Court Opinion

ID: 3532622
Source: CourtListenerOpinion
Date Created: 2016-07-05 22:45:15.377775+00
Date Added: 2024-06-11T14:20:37.680121
License: Public Domain

The defendant was indicted by the grand jury of Callaway County at the May term, 1921, of the circuit court, for transporting intoxicating liquor, viz: Jamaica ginger. On May 18, 1921, the prosecuting attorney made affidavit for a search warrant, alleging he believed that in a woodshed back of the Attwood Bakery in Fulton a quantity of intoxicating liquors had been stored on May 14, 1921, by one J.B. Fenley, who, the affiant believes, has been unlawfully selling intoxicating liquors. Upon this affidavit the clerk of the circuit court issued a search warrant, which, after setting forth the material portions of the affidavit as to the place to be searched, its ownership and the belief that the defendant had intoxicating liquor stored therein, directed the sheriff to search the same and produce the liquors found before the judge of the circuit court. Tried to a jury the defendant was convicted and fined $150, from which judgment he appeals.

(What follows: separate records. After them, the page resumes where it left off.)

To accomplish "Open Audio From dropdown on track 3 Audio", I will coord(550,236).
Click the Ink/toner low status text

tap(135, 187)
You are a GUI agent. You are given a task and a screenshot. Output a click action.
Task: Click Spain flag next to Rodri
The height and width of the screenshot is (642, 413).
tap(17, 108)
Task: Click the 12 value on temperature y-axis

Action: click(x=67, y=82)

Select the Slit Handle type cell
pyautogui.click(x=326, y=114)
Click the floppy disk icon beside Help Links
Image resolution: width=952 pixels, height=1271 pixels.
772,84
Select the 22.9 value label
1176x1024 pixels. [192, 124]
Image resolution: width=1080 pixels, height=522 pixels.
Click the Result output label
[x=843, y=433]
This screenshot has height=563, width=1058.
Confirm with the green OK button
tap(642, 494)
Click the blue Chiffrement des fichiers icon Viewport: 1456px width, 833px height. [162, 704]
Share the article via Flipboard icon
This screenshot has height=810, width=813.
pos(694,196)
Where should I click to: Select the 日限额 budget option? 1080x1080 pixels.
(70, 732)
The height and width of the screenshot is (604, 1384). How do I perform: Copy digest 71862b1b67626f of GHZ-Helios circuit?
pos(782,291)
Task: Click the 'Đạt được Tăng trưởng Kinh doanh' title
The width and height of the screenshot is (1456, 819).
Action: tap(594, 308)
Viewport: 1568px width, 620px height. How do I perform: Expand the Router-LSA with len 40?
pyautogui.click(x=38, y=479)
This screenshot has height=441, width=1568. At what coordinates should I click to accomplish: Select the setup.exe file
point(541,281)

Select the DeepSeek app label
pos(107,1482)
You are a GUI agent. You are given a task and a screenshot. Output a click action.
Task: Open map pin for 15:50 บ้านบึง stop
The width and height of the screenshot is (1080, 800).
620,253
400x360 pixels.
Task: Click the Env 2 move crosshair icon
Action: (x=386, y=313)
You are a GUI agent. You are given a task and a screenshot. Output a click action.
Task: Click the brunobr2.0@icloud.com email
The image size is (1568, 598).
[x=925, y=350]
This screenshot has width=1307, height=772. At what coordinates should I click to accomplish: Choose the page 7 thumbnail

The defendant filed a motion to quash the search warrant for the reason that it violated the Constitution of the United States and that of the State of Missouri, especially Sections 11 and 30 of Article II of the latter, and asked that the testimony procured thereby be suppressed. Evidence was introduced on the motion showing that no record had been made of the filing of the application for the search warrant and that the same had been issued by the clerk of the circuit court. The sheriff testified that he searched the woodshed described in the search warrant; that the store of the defendant is not situated on the same lot or block with the Attwood Bakery, but is across the street; that upon searching the woodshed he found several boxes and barrels of empty Jamaica ginger bottles; that he brought the bottles before the grand jury and that he didn't know under whose control the shed was. This was all the testimony on the motion except that the indictment and the motion to quash were introduced in evidence.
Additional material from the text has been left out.